R1 = (43.651105, -79.477104)
R2 = (43.662916, -79.421911)
R3 = (43.662959, -79.421646)
R4 = (43.693249, -79.461851)
R5 = (43.651010, -79.477179)

In [0]:
Weston_Pellam_locations = [Grocery_Store, Bakery, Fish_Market, Shopping_Mall, Organic_Grocery]
Nearby_Restaurants = [R1, R2, R3, R4, R5]

In [0]:
location_distances = []
for location in Weston_Pellam_locations:
  distances = []
  for restaurant in Nearby_Restaurants:
    d = geopy.distance.geodesic(location, restaurant).km
    distances.append(d)
  location_distances.append(distances)
location_distances

In [58]:
distance_matrix = np.array(location_distances)
distance_matrix

array([[2.58184709, 3.9575168 , 3.97650643, 2.25962421, 2.59361731],
       [3.2540222 , 2.985257  , 3.00197079, 2.0618283 , 3.26615932],
       [3.11717384, 3.09387157, 3.11115299, 2.08634074, 3.12933048],
       [2.47071983, 4.00315424, 4.02244446, 2.37098871, 2.48242779],
       [2.15923165, 3.37875342, 3.39910635, 2.83618206, 2.17139487]])

In [62]:
index = ['High-Park Swansea (Indian)','Palmerston-Little Italy (Indian)','Palmerston-Little Italy (Indian)', 
         'Caledonia-Fairbank (Falafel)','High-Park Swansea (Falafel)']
final_report = pd.DataFrame(distance_matrix, 
                            columns=['Grocery_Store', 'Bakery', 'Fish_Market', 'Shopping_Mall', 'Organic_Grocery'],
                            index = index)
final_report

Unnamed: 0,Grocery_Store,Bakery,Fish_Market,Shopping_Mall,Organic_Grocery
High-Park Swansea (Indian),2.581847,3.957517,3.976506,2.259624,2.593617
Palmerston-Little Italy (Indian),3.254022,2.985257,3.001971,2.061828,3.266159
Palmerston-Little Italy (Indian),3.117174,3.093872,3.111153,2.086341,3.12933
Caledonia-Fairbank (Falafel),2.47072,4.003154,4.022444,2.370989,2.482428
High-Park Swansea (Falafel),2.159232,3.378753,3.399106,2.836182,2.171395


Analyzing the distance matrix from the shortlisted locations and nearby Eastern restaurants, we suggest to Mr.
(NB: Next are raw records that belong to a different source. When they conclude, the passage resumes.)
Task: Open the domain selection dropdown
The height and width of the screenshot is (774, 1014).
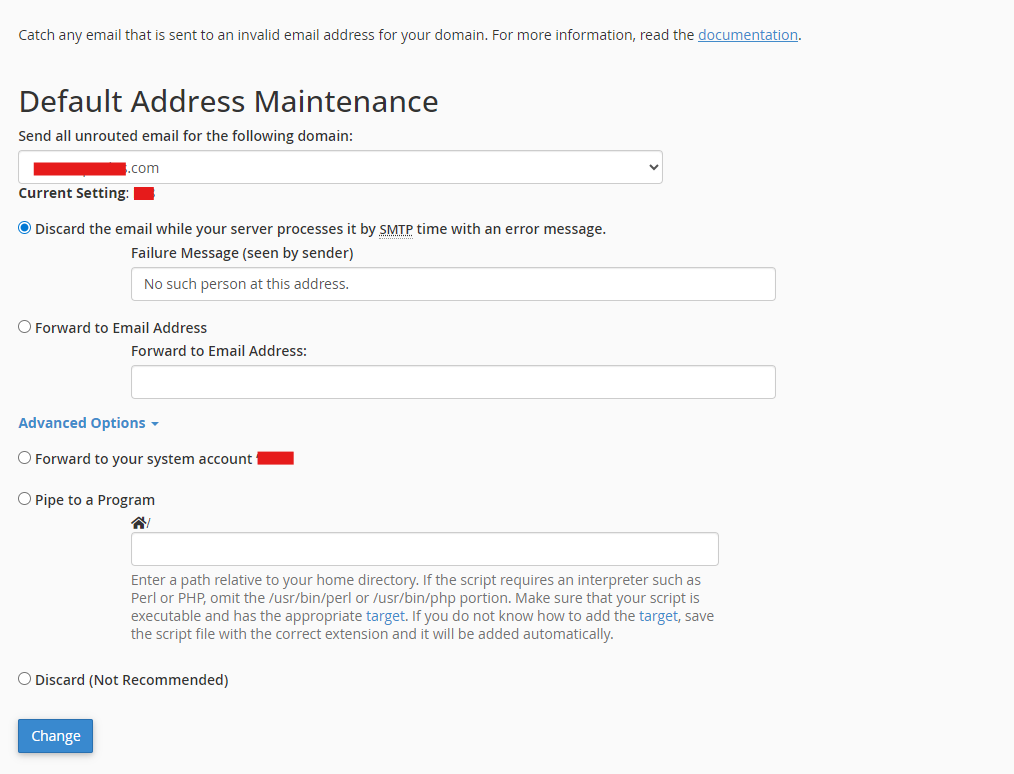Action: point(340,167)

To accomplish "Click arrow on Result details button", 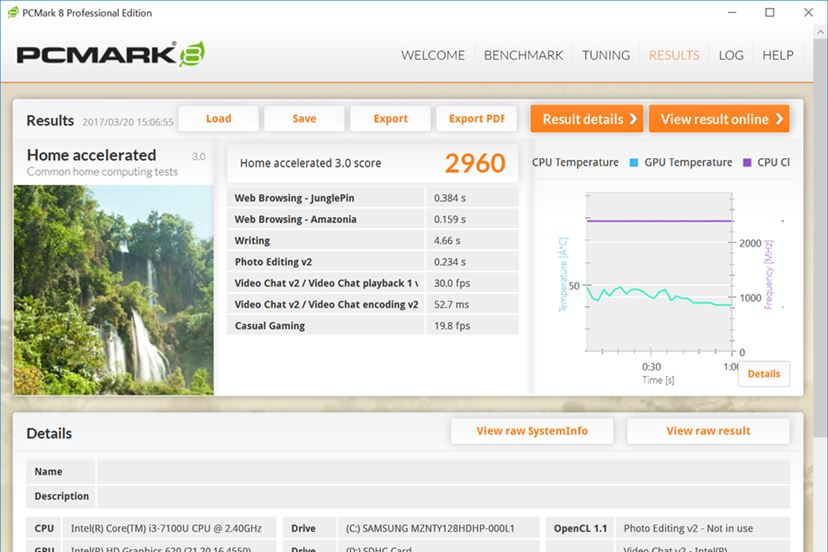I will coord(633,119).
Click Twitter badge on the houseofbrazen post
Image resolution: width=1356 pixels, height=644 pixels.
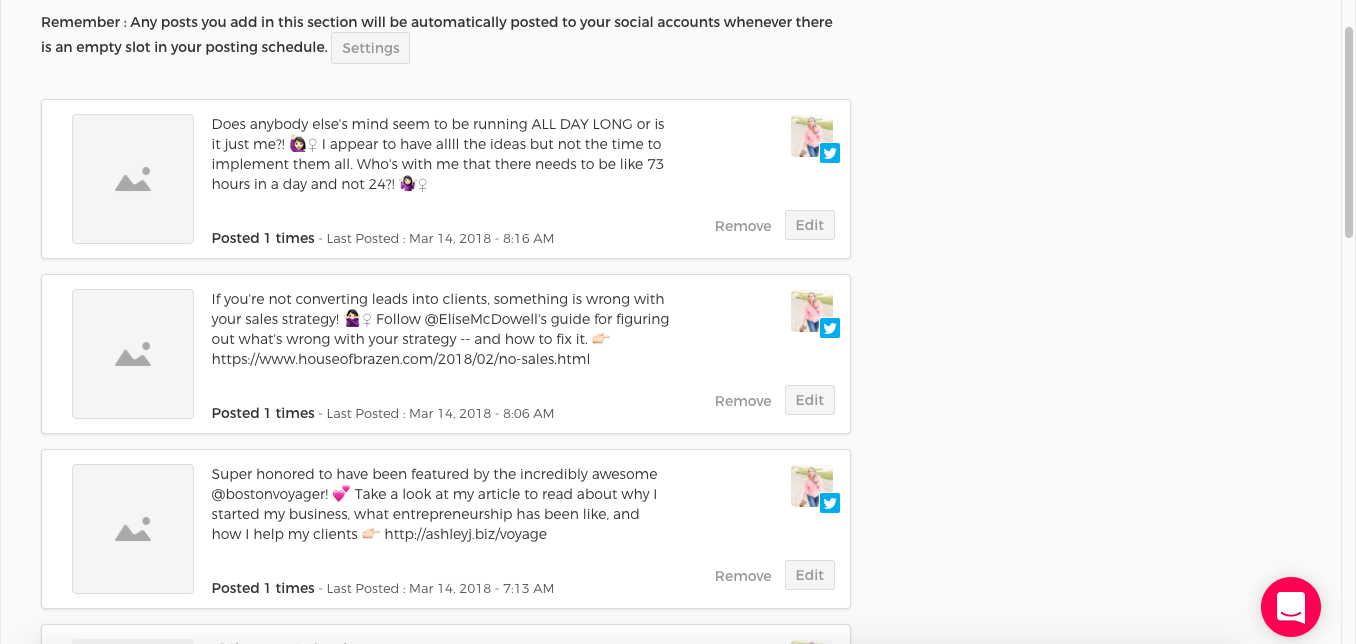point(830,328)
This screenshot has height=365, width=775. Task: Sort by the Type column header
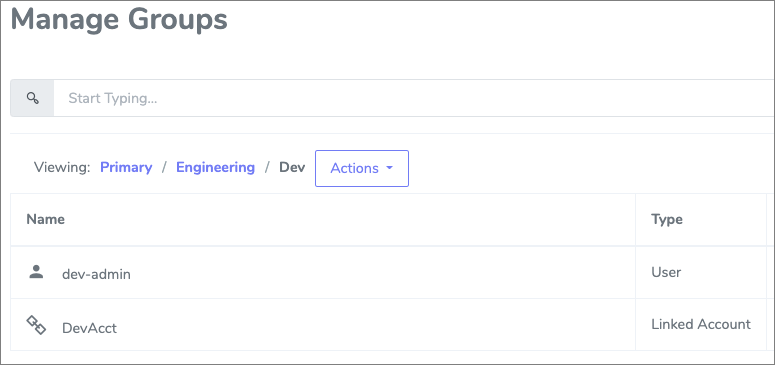pos(667,219)

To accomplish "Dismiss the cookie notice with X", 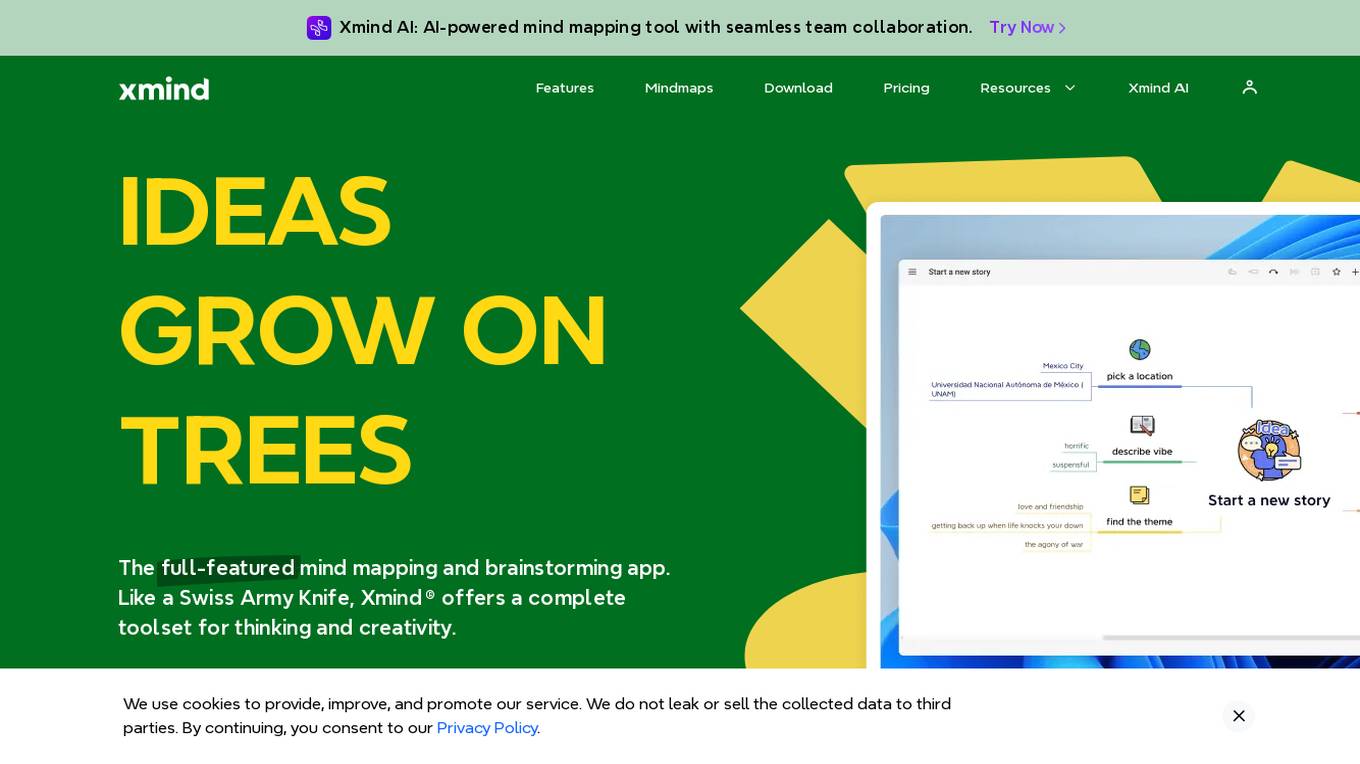I will pyautogui.click(x=1238, y=716).
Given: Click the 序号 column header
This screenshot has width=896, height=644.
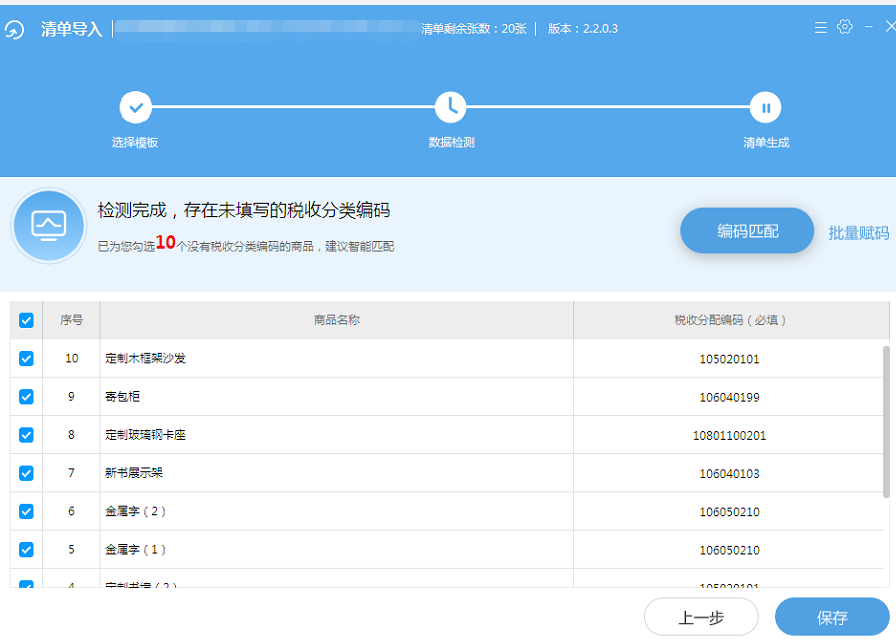Looking at the screenshot, I should (71, 320).
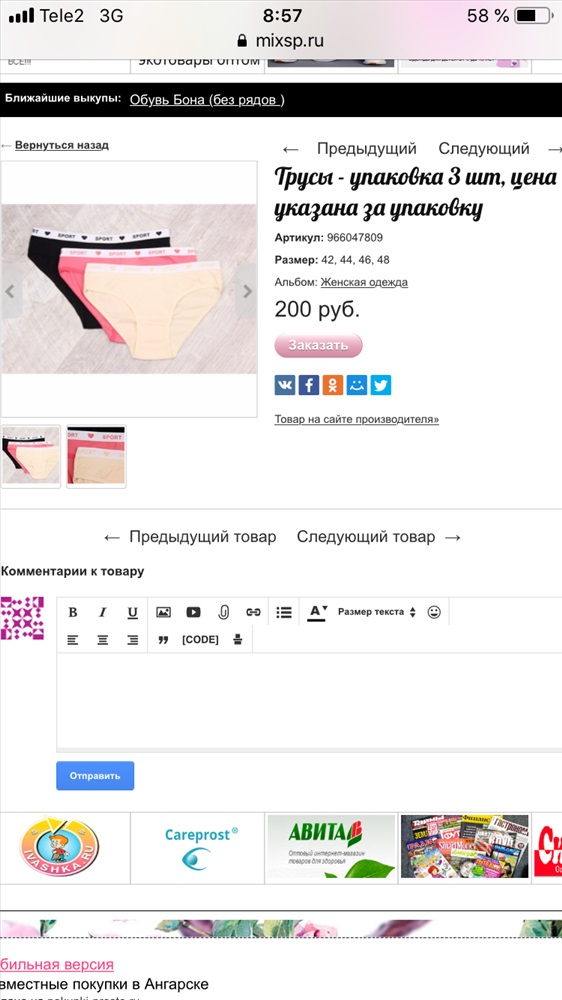Show next product image arrow
Screen dimensions: 562x1000
(x=247, y=291)
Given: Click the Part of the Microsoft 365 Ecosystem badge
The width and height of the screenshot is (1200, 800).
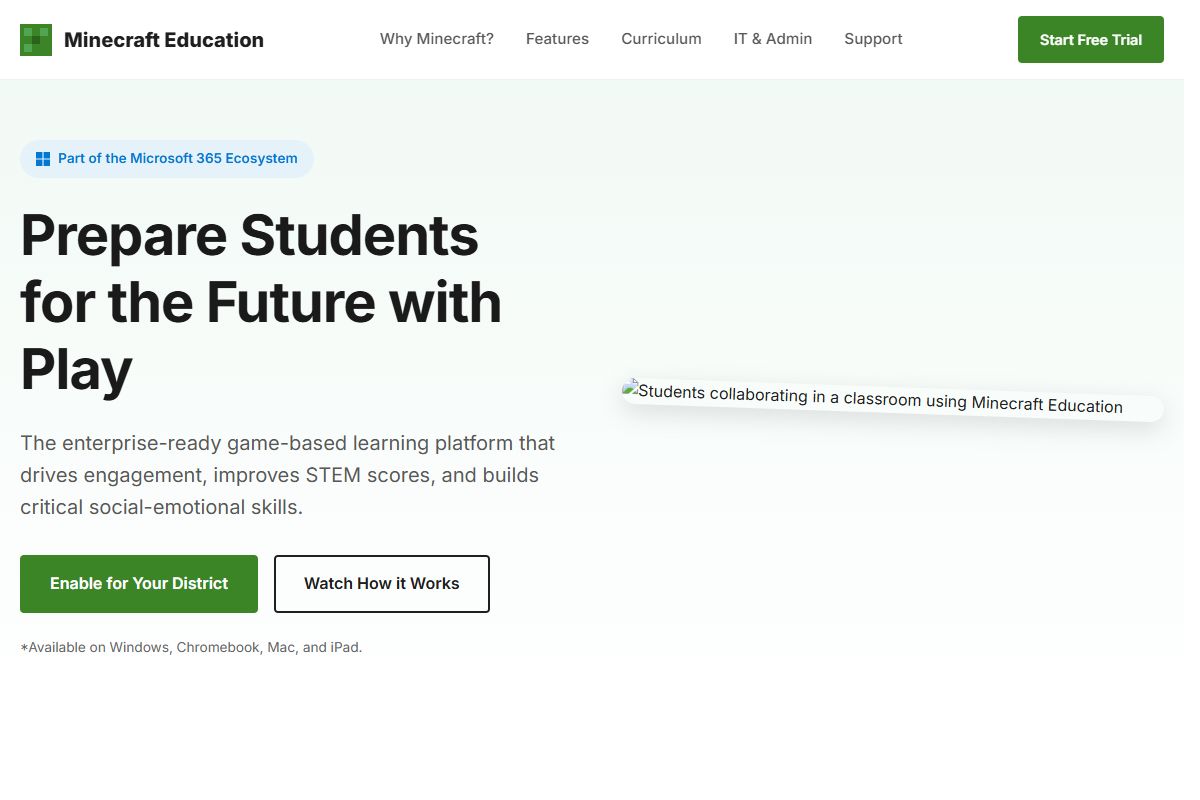Looking at the screenshot, I should click(166, 158).
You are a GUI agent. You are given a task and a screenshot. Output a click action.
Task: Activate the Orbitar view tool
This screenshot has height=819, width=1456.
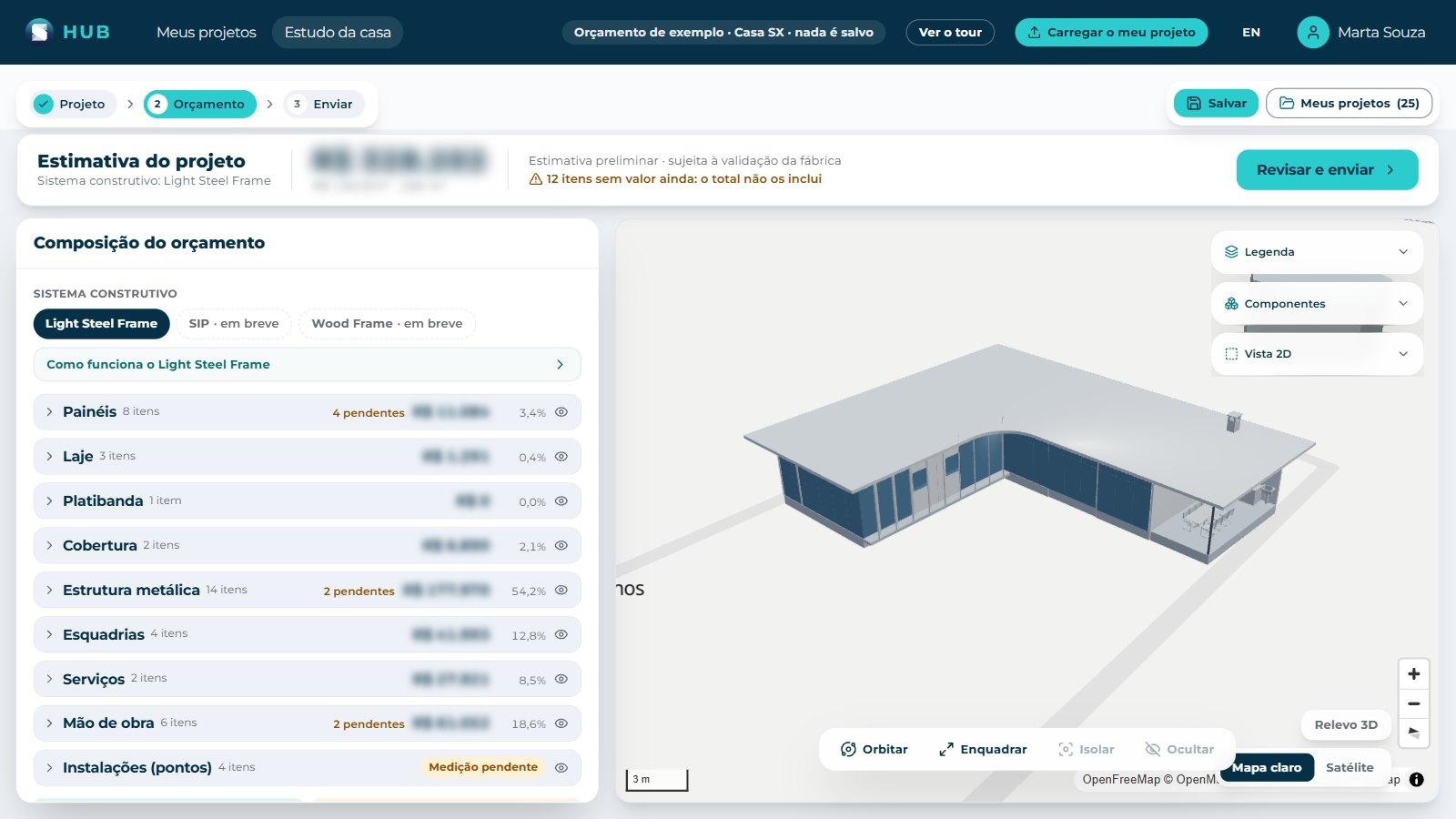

Arif two things:
1. If he wants to be nearer to the locations of the Eastern restaurants, then he may try to find a land near the Grocery_Store, Shopping_Mall or the Organic_Grocery.
2. Otherwise, if he wants to keep a greater distance to other Eastern restaurants, he may try to find a place near the Bakery or the Fish_Market.

Saying he would not want to be too far away from the area where people prefer Eastern food, he decides to buy a place near the Grocery_Store.

Thanks for viewing my assignment!

After all, Mr. Arif in this assignment is a fictitious character.